> _RECORDS PROVIDED_
--*--
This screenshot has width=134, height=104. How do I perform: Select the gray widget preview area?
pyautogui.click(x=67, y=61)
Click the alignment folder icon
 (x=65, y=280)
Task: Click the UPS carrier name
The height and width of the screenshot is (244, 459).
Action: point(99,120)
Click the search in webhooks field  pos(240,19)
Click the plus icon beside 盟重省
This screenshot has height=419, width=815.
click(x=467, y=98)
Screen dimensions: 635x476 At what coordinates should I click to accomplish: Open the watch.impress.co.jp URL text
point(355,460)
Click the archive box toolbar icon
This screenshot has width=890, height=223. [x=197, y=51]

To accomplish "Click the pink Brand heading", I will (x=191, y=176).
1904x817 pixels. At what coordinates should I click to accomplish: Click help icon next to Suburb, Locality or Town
--*--
> _WORK TO COMPLETE_
Line by line, please copy the listing exactly.

> _EXERCISE OUTPUT_
This screenshot has width=134, height=104. How do I perform: Select the gray widget preview area?
pyautogui.click(x=67, y=61)
Click the alignment folder icon
 (x=65, y=280)
Task: Click the UPS carrier name
The height and width of the screenshot is (244, 459).
Action: point(99,120)
Click the search in webhooks field  pos(240,19)
Click the plus icon beside 盟重省
This screenshot has height=419, width=815.
click(x=467, y=98)
Screen dimensions: 635x476 At what coordinates should I click to accomplish: Open the watch.impress.co.jp URL text
point(355,460)
Click the archive box toolbar icon
This screenshot has width=890, height=223. [x=197, y=51]

To accomplish "Click the pink Brand heading", I will (x=191, y=176).
1904x817 pixels. At what coordinates should I click to accomplish: Click help icon next to Suburb, Locality or Town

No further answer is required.